In advanced cases, this can progress to what’s called an ulcerating wound: an open, weeping area that may ooze, smell unpleasant, itch, or cause persistent pain. This level of breakdown typically only happens with cancers that have gone untreated for a long time, but the early version of this, a spot that bleeds easily and repeatedly, is one of the most common physical signals people notice first.
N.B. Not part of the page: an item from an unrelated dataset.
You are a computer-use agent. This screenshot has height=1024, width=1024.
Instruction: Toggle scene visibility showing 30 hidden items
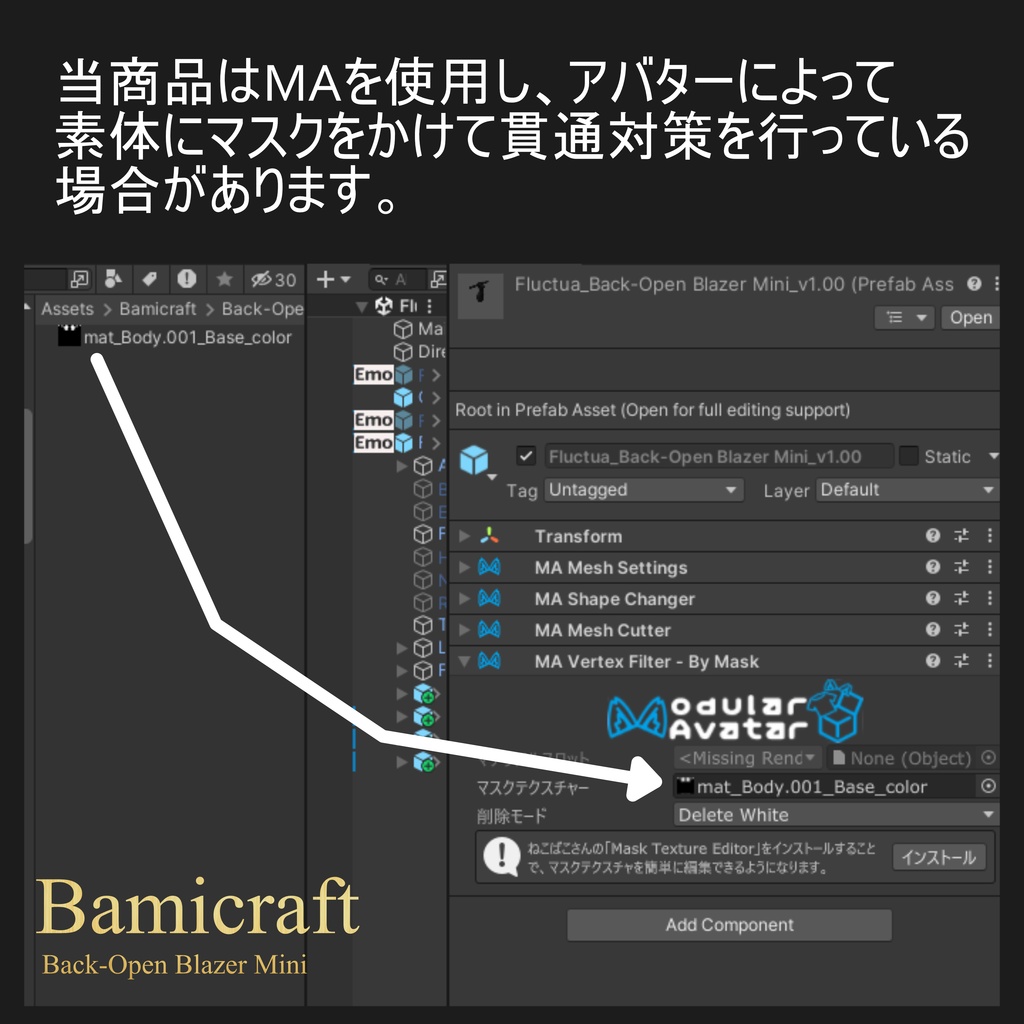coord(261,279)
What Physical Sensations Should Prompt Action
Since most skin cancers start painless, waiting for pain is not a useful strategy. The physical sensations most worth paying attention to are:
- A cycle of bleeding and scabbing in the same spot, especially if it persists for more than three to four weeks
- New itching or tenderness in an existing mole or spot that was previously comfortable
- A rough, sandpaper-like patch that doesn’t respond to moisturizer
- A firm, painless bump that’s growing quickly
- A spot that bleeds from light contact, like toweling off or brushing against clothing
- A burning sensation on a dry, cracked area of the lip, particularly with sun exposure
Any of these sensations lasting more than a few weeks, particularly on sun-exposed skin, is worth having a dermatologist evaluate. The fact that something doesn’t hurt is not a reason to ignore it. With skin cancer, what you feel under your fingertip often matters more than what you feel in terms of pain.